Barclays trims mortgage rates
LONDON (Reuters) - Barclays, said it has cut the repayment rates on some of its mortgages in response to lower wholesale borrowing costs and stiffer competition.
Barclays said it was reducing from Friday the rate on its three-year fixed-rate loans, sold under its Woolwich mortgage brand, by 0.28 percentage points.
That reduces the rate on loans of up to 60 percent of the value of the underlying property to 5.69 percent, and to 6.57 percent for mortgages with a loan-to-value ratio of between 60 and 80 percent.
Several mortgage lenders have trimmed their mortgage costs in the past two months in response to a decline in the cost of interest rate swaps, used by banks to finance fixed-rate loans.

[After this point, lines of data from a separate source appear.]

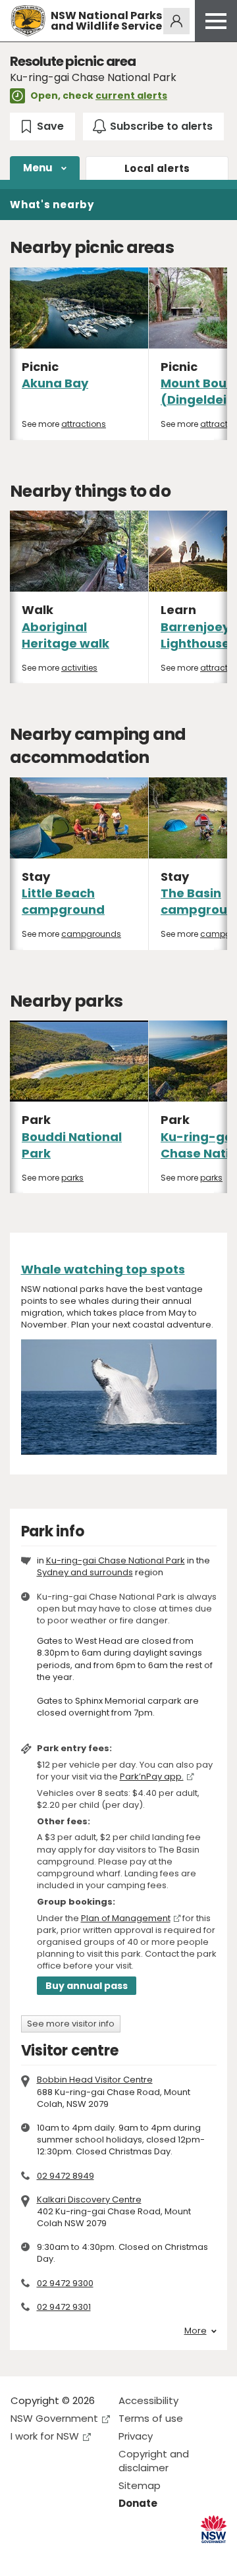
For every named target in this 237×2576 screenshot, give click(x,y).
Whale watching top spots (103, 1269)
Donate (137, 2503)
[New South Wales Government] (213, 2529)
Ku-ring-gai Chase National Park (115, 1560)
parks (72, 1177)
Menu (38, 168)
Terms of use (150, 2418)
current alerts (131, 95)
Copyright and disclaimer (153, 2461)
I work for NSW (45, 2436)
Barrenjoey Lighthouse (195, 635)
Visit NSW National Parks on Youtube (79, 2555)
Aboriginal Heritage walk (65, 635)
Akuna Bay (55, 383)
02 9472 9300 (65, 2283)
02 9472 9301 (64, 2307)
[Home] (28, 20)
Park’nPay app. (152, 1776)
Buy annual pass (86, 1985)
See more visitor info (71, 2023)
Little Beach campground (63, 901)
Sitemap (139, 2485)
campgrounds (91, 933)
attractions (83, 424)
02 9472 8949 (65, 2176)
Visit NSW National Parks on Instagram (51, 2555)
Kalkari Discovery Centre (89, 2199)
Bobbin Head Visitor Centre (95, 2079)
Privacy (135, 2436)
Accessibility (148, 2400)
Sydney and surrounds (85, 1572)
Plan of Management (126, 1918)
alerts (157, 168)
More (195, 2331)
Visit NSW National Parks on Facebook (23, 2555)
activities (79, 667)
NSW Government (54, 2418)
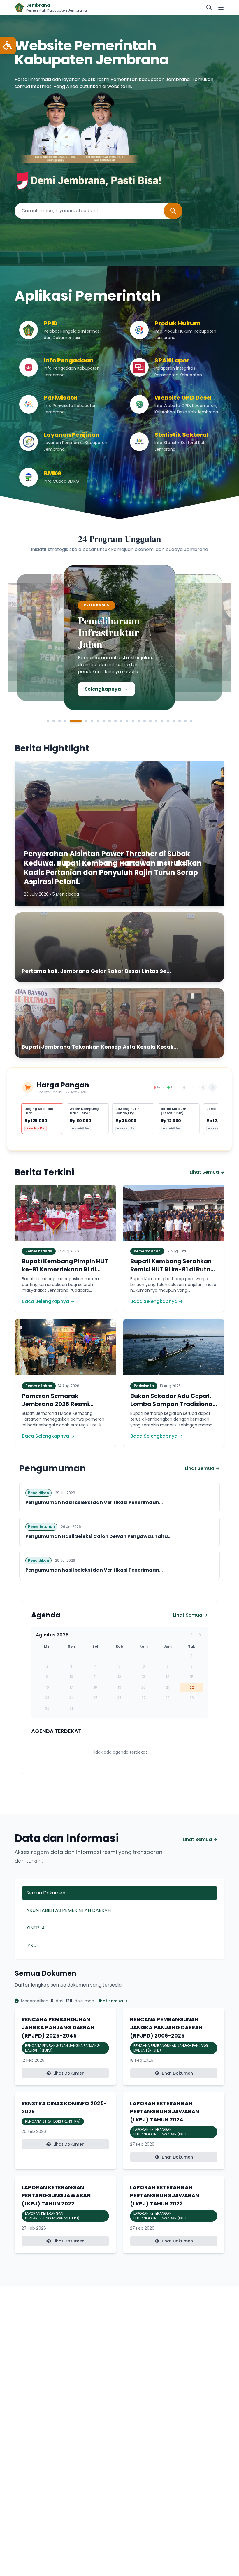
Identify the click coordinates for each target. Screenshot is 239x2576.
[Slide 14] (133, 721)
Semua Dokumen (45, 1892)
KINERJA (35, 1927)
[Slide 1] (48, 721)
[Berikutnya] (212, 1087)
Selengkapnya (51, 691)
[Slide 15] (139, 721)
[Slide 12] (121, 721)
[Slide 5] (71, 721)
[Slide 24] (191, 721)
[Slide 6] (81, 721)
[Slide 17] (150, 721)
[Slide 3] (59, 721)
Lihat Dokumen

However, mortgage costs remain high, having risen sharply in the past year as banks stung by the credit crunch seek to conserve capital and protect profits.
The abrupt drying up of cheap mortgage finance has thrown a 10-year UK property boom into reverse, with lender Nationwide this week reporting a 10.5 percent fall in house prices in the year to August, the steepest decline in 18 years.
"Funding costs for fixed-rate mortgages are coming down, and competition is hotting up, so we have taken the opportunity to re-assert our position as one of the most competitive lenders in the market place," Barclays Head of Mortgage Products Chris Keane said on Friday.